§ SOURCE INFORMATION
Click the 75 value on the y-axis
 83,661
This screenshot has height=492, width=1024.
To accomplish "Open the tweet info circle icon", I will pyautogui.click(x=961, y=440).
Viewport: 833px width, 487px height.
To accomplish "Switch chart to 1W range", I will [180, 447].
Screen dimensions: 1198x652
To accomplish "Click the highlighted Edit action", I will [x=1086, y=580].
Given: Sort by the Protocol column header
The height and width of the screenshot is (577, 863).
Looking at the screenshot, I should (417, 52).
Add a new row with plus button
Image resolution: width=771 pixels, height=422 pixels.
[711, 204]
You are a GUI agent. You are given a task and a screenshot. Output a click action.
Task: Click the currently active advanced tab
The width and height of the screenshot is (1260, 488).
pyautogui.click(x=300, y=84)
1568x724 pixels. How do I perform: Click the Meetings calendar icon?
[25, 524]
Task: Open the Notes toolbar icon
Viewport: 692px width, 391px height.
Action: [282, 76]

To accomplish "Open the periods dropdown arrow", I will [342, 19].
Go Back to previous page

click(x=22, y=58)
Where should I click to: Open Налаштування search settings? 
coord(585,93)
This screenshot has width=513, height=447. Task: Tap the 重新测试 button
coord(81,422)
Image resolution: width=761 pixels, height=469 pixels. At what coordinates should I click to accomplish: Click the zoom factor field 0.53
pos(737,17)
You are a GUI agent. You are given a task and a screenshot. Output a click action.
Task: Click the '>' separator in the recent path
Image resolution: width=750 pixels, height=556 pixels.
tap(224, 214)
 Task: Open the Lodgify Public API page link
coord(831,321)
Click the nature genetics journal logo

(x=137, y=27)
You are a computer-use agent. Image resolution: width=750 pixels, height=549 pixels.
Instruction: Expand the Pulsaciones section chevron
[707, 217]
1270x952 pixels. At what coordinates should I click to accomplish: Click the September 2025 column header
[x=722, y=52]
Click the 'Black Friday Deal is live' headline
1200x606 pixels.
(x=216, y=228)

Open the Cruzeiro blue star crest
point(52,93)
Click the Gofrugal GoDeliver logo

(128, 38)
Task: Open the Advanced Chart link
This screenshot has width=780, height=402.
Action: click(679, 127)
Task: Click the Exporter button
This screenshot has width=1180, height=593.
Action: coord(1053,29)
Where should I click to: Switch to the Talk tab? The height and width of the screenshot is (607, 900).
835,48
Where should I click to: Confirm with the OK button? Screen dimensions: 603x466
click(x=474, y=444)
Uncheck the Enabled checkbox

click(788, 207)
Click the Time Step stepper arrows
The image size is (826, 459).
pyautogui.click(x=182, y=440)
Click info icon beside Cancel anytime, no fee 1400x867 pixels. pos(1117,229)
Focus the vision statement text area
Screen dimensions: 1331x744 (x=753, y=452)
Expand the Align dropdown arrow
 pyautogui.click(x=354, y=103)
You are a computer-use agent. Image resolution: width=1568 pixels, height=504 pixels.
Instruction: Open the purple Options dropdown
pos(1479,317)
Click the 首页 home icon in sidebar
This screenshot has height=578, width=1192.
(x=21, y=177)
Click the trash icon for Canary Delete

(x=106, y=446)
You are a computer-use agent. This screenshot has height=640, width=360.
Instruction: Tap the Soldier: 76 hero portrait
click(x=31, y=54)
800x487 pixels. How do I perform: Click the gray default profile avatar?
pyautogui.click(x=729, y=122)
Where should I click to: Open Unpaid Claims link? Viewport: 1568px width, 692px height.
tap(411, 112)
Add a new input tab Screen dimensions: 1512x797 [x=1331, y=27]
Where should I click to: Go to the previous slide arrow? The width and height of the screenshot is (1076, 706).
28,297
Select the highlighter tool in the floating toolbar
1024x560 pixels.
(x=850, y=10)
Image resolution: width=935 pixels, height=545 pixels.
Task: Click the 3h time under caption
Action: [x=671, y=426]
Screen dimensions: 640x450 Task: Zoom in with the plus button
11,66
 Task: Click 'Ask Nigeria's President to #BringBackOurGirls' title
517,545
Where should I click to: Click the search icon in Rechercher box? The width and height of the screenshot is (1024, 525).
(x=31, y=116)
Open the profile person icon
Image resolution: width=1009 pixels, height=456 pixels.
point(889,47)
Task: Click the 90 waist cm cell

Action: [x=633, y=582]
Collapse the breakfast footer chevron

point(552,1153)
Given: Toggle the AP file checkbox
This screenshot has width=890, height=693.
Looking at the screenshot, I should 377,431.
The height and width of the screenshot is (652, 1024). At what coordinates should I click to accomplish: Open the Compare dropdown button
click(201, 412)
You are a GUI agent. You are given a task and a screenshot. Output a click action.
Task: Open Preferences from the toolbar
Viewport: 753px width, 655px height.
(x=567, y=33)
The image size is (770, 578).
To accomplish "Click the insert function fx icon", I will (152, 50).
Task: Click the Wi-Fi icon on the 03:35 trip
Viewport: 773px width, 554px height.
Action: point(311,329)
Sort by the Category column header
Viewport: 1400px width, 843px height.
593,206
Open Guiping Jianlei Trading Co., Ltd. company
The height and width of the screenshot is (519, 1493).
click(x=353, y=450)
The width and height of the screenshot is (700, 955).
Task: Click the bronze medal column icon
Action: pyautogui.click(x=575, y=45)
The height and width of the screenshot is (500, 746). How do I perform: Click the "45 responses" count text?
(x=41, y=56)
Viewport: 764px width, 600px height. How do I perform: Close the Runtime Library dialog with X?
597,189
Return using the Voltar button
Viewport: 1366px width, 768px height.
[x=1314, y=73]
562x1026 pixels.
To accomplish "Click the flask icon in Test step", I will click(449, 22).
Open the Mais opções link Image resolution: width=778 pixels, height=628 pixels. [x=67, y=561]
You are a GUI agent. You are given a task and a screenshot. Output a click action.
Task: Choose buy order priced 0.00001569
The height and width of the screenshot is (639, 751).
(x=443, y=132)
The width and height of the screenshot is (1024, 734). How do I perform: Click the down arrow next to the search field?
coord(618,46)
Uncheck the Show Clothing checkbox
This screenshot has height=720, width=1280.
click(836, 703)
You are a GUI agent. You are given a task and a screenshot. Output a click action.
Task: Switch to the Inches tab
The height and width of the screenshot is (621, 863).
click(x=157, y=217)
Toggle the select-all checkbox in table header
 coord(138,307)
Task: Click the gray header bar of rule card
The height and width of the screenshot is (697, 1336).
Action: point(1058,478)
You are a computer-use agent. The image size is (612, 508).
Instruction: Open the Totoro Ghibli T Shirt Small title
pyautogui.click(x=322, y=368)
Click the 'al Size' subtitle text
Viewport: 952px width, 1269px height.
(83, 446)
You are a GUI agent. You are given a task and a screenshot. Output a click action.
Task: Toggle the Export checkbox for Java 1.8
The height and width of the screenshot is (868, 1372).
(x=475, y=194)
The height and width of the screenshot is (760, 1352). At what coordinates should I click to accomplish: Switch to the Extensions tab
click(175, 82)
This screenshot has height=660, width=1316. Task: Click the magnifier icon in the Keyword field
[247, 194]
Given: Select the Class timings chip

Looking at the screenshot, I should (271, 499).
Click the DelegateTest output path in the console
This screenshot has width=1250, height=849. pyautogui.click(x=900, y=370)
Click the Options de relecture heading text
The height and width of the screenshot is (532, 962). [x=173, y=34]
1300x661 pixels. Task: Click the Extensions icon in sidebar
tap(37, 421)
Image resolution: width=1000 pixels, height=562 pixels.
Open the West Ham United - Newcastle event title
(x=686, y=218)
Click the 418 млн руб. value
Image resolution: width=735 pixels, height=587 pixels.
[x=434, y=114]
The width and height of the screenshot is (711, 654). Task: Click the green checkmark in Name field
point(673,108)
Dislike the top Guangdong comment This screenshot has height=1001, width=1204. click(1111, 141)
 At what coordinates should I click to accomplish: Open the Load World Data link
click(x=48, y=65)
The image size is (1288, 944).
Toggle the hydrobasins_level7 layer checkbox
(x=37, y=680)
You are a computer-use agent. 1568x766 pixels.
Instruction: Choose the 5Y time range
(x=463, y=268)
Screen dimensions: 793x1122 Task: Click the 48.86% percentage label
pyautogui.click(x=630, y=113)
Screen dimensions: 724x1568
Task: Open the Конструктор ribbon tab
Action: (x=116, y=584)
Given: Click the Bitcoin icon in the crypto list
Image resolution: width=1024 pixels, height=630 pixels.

§ WORK ITEM
Return only the lines from the beginning of the material up to and including the line with "Task: Click the currently active advanced tab", exactly as written.

§ SOLVED EXERCISE
Click the 75 value on the y-axis
 83,661
This screenshot has height=492, width=1024.
To accomplish "Open the tweet info circle icon", I will pyautogui.click(x=961, y=440).
Viewport: 833px width, 487px height.
To accomplish "Switch chart to 1W range", I will [180, 447].
Screen dimensions: 1198x652
To accomplish "Click the highlighted Edit action", I will [x=1086, y=580].
Given: Sort by the Protocol column header
The height and width of the screenshot is (577, 863).
Looking at the screenshot, I should (417, 52).
Add a new row with plus button
Image resolution: width=771 pixels, height=422 pixels.
[711, 204]
You are a GUI agent. You are given a task and a screenshot. Output a click action.
Task: Click the currently active advanced tab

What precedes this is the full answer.